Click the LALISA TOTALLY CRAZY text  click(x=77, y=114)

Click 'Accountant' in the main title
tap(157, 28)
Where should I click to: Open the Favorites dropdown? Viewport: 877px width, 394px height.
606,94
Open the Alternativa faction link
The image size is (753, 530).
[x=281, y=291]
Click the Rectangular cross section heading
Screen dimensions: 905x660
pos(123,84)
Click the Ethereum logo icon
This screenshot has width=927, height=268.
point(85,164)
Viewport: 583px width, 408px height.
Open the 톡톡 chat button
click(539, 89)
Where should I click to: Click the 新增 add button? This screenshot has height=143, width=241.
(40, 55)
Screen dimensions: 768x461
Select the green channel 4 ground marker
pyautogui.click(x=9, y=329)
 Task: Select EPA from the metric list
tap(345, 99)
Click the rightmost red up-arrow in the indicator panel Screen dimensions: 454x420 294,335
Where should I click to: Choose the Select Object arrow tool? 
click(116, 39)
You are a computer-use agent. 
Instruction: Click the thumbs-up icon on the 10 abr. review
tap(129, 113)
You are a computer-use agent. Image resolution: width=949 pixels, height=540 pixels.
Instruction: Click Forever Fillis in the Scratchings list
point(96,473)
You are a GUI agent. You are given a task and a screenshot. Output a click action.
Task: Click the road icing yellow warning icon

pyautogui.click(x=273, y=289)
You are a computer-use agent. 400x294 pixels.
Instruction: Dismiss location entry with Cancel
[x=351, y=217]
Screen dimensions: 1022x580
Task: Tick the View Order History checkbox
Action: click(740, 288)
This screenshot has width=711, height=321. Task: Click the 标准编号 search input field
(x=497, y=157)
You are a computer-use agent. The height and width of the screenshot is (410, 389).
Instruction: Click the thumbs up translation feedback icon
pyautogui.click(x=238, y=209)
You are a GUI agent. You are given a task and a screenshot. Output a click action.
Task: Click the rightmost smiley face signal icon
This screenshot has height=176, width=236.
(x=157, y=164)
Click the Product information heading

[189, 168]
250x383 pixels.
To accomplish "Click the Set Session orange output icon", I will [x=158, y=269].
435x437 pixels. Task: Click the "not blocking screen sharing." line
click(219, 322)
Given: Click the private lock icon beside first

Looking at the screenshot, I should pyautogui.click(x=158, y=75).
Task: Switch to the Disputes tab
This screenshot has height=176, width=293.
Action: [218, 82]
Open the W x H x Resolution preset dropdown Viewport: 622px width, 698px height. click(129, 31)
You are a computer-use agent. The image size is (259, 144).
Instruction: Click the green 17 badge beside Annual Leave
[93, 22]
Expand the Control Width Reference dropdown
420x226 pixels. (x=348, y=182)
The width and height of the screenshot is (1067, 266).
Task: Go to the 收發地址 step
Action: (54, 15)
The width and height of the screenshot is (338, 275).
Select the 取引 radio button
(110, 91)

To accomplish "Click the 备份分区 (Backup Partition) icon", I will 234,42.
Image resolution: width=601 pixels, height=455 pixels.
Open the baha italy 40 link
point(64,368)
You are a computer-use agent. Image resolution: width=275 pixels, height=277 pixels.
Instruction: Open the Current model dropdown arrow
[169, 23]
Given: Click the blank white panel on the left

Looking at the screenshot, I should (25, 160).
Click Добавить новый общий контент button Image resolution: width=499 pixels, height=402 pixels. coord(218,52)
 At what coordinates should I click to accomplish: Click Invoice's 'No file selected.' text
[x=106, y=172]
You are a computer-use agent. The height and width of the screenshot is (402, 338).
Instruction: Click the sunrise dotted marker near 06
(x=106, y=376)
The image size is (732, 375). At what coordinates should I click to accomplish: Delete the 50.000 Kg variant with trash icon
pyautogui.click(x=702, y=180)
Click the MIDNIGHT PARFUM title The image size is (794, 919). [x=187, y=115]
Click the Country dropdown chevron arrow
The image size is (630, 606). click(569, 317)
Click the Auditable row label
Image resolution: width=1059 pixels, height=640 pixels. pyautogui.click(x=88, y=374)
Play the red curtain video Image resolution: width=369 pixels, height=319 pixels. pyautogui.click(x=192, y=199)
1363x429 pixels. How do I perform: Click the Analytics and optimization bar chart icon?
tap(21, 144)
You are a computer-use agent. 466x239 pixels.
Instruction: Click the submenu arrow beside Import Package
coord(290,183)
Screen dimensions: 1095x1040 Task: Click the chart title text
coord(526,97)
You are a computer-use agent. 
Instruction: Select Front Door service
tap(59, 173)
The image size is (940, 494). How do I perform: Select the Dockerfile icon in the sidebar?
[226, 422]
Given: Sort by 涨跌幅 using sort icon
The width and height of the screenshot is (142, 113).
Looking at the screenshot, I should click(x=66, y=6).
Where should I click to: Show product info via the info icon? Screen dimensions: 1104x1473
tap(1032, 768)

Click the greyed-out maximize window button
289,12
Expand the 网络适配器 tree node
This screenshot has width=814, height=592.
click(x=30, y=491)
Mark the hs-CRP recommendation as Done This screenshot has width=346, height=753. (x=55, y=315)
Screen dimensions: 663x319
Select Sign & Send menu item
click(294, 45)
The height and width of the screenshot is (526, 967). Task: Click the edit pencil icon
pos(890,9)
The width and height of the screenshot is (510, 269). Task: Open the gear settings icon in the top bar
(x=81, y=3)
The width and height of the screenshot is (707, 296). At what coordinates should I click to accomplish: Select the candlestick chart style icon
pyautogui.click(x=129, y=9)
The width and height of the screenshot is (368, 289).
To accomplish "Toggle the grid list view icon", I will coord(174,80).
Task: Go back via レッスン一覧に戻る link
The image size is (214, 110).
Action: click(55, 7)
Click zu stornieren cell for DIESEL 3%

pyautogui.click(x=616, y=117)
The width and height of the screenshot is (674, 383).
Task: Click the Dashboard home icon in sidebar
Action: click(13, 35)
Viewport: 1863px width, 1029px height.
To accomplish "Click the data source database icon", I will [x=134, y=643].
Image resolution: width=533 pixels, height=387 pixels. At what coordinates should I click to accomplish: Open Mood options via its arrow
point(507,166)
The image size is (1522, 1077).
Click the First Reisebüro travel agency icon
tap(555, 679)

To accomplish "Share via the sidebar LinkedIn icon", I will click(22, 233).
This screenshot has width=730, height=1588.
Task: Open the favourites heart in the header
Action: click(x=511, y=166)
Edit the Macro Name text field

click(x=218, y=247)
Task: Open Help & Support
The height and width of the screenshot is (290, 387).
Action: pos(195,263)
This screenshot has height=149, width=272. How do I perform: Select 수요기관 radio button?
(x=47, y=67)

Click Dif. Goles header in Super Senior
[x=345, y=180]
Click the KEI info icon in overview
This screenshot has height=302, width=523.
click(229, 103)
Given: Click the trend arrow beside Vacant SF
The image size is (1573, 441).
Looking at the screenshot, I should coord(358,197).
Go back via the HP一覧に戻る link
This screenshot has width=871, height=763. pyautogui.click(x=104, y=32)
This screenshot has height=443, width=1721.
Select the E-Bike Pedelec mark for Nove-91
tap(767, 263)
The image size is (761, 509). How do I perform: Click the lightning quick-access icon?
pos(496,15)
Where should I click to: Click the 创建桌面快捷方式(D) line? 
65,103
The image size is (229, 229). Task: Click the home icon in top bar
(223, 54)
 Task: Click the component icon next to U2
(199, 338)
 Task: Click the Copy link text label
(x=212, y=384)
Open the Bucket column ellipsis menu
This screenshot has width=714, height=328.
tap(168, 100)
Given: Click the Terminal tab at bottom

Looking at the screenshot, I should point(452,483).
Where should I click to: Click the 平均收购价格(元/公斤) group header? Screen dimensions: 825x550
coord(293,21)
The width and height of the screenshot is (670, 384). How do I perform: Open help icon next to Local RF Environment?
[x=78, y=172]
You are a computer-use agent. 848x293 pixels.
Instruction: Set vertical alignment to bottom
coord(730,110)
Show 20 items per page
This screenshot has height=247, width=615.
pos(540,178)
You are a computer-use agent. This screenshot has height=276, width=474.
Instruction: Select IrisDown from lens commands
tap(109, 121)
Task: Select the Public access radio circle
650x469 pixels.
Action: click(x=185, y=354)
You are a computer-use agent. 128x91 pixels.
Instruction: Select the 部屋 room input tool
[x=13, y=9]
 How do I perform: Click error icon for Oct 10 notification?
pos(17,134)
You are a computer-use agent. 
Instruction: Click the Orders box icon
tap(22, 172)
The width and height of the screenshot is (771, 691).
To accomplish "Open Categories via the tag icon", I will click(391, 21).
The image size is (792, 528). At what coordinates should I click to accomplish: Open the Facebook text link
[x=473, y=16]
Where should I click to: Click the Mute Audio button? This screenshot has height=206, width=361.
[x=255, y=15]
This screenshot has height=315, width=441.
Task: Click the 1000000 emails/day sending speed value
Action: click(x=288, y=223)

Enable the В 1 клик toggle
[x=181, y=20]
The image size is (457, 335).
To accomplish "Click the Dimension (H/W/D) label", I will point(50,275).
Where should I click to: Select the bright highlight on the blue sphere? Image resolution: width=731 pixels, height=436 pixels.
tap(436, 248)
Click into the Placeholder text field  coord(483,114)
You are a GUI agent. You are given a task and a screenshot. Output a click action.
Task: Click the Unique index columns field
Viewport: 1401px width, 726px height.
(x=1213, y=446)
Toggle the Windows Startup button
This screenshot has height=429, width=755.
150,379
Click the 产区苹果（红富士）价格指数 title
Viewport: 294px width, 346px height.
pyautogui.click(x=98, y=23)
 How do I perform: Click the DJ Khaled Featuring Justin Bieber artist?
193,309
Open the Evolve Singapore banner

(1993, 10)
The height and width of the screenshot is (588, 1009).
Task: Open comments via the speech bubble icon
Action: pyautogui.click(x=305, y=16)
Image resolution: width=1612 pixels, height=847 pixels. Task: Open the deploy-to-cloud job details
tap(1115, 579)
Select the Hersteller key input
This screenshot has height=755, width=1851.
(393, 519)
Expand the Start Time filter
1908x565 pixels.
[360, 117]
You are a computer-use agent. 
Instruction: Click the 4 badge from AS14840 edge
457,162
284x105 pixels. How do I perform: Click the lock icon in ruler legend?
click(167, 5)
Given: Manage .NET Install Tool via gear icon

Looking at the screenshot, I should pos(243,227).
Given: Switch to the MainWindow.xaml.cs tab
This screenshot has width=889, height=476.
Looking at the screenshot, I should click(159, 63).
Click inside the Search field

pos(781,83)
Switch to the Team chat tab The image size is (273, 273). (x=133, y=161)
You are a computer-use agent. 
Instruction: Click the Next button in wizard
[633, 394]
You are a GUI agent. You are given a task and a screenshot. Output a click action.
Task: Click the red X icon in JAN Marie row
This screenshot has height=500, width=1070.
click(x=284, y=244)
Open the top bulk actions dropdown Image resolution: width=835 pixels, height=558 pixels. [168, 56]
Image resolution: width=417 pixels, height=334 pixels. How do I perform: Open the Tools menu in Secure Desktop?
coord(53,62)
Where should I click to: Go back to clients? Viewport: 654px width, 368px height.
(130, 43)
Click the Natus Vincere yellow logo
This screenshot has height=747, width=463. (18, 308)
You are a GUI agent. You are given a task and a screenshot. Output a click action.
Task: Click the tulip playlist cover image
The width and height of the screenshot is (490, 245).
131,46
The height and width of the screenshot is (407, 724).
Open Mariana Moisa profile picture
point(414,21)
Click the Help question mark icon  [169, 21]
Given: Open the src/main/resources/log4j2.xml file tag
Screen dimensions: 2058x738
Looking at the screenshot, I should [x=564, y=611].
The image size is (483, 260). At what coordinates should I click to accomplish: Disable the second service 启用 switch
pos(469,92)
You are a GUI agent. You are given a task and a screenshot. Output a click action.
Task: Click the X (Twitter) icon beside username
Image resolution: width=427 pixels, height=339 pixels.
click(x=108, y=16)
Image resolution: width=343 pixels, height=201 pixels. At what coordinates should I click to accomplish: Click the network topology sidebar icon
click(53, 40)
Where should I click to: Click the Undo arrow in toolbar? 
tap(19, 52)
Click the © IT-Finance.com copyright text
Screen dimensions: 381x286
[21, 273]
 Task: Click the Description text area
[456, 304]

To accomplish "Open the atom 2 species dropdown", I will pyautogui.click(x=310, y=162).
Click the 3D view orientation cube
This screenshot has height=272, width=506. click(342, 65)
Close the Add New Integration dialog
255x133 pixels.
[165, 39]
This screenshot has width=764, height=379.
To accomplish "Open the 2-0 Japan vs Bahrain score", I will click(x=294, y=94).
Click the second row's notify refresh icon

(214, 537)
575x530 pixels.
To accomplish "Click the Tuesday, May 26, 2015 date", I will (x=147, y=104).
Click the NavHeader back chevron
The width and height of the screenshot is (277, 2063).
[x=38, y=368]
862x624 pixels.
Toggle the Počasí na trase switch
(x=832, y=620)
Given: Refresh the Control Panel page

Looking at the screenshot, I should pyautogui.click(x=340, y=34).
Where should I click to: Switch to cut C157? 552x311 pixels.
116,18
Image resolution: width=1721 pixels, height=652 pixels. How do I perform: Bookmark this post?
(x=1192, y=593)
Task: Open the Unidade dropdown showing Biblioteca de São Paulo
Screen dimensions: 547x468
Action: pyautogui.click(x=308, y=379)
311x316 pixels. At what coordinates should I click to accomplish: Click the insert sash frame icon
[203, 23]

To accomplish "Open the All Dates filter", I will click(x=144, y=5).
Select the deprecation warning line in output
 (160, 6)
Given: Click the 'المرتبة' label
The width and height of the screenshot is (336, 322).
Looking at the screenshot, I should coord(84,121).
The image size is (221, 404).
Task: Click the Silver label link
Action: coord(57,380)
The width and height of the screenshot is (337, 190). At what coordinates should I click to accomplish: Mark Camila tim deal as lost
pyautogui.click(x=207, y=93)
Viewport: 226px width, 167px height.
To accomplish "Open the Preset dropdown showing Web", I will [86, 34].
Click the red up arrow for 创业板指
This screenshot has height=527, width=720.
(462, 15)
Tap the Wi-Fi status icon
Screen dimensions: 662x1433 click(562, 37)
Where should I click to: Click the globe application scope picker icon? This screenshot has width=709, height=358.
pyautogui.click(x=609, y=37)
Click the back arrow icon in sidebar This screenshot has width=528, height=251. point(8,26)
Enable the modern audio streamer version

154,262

+ + + + +

→ **Problem to solve**
What is needed is an exact copy of the entries from their first line down to the line with "Click the Ethereum logo icon", that line included, and nothing beyond it.

→ **Your response**
Click the LALISA TOTALLY CRAZY text  click(x=77, y=114)

Click 'Accountant' in the main title
tap(157, 28)
Where should I click to: Open the Favorites dropdown? Viewport: 877px width, 394px height.
606,94
Open the Alternativa faction link
The image size is (753, 530).
[x=281, y=291]
Click the Rectangular cross section heading
Screen dimensions: 905x660
pos(123,84)
Click the Ethereum logo icon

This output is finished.